**THE PROBLEM**: Print nothing but the lines below starting at the line that holds "Instruction: Switch to" and ending at the line that holds "Task: Click the Similar Schools row label", including both, each exactly as written.
=====
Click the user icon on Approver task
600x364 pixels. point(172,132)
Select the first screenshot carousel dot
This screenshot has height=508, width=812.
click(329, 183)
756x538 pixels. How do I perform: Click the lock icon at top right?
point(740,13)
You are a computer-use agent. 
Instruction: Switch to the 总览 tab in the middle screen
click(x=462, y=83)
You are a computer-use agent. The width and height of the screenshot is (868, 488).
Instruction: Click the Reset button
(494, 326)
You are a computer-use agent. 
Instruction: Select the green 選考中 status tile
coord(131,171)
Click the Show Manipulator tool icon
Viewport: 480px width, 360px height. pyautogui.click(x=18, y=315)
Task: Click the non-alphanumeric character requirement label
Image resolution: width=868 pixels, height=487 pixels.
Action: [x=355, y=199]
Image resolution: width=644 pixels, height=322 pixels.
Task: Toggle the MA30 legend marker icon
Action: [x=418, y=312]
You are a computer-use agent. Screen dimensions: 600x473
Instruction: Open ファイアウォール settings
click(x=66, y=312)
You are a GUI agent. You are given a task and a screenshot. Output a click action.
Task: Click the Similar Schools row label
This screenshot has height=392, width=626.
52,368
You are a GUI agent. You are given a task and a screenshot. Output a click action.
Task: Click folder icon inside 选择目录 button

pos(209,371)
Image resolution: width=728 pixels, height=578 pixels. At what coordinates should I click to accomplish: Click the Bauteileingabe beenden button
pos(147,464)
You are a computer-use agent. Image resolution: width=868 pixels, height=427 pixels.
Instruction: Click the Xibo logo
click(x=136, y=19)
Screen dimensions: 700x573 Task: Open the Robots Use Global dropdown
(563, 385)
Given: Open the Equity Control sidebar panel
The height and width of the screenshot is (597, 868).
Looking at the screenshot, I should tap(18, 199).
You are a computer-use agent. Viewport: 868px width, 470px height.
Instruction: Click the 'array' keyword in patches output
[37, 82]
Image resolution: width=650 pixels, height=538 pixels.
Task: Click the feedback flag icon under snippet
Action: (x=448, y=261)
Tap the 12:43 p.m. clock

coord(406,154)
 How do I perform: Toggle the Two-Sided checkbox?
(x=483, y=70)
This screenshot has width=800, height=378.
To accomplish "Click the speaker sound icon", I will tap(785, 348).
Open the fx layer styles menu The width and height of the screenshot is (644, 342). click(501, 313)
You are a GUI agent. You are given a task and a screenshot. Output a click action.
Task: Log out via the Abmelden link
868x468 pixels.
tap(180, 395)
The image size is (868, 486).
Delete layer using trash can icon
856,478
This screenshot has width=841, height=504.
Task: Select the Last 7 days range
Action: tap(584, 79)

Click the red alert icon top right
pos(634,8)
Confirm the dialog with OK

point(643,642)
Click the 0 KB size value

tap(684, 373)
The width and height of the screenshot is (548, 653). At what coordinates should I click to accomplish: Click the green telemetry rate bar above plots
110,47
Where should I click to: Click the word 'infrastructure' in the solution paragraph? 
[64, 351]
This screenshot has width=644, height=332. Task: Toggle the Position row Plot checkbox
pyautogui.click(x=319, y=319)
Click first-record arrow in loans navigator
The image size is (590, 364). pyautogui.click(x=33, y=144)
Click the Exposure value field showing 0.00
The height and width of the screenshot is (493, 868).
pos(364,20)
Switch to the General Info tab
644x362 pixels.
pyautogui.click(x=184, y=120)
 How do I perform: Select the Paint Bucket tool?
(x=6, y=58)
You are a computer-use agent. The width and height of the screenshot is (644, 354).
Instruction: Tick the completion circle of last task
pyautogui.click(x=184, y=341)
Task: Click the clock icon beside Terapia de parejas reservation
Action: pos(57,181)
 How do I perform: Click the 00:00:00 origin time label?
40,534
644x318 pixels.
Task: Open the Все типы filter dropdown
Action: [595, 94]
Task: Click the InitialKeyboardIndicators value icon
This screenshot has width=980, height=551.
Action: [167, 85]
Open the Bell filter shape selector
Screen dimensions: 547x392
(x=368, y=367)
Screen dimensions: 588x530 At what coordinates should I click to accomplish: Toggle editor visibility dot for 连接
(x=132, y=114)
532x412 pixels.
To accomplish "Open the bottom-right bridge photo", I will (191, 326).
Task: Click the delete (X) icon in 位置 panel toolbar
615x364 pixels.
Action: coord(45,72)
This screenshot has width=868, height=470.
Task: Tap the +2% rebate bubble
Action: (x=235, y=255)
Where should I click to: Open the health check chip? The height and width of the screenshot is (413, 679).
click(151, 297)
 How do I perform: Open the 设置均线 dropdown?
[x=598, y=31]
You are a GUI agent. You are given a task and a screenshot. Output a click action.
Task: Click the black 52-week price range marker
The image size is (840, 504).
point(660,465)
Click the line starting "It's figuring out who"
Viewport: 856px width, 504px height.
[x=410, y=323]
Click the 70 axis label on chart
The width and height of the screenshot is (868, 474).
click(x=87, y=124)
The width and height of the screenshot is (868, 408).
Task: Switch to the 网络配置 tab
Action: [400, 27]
=====
**TASK SOLUTION**:
Instruction: Switch to the 总览 tab in the middle screen
click(x=462, y=83)
You are a computer-use agent. The width and height of the screenshot is (868, 488).
Instruction: Click the Reset button
(494, 326)
You are a computer-use agent. 
Instruction: Select the green 選考中 status tile
coord(131,171)
Click the Show Manipulator tool icon
Viewport: 480px width, 360px height. pyautogui.click(x=18, y=315)
Task: Click the non-alphanumeric character requirement label
Image resolution: width=868 pixels, height=487 pixels.
Action: [x=355, y=199]
Image resolution: width=644 pixels, height=322 pixels.
Task: Toggle the MA30 legend marker icon
Action: [x=418, y=312]
You are a computer-use agent. Screen dimensions: 600x473
Instruction: Open ファイアウォール settings
click(x=66, y=312)
You are a GUI agent. You are given a task and a screenshot. Output a click action.
Task: Click the Similar Schools row label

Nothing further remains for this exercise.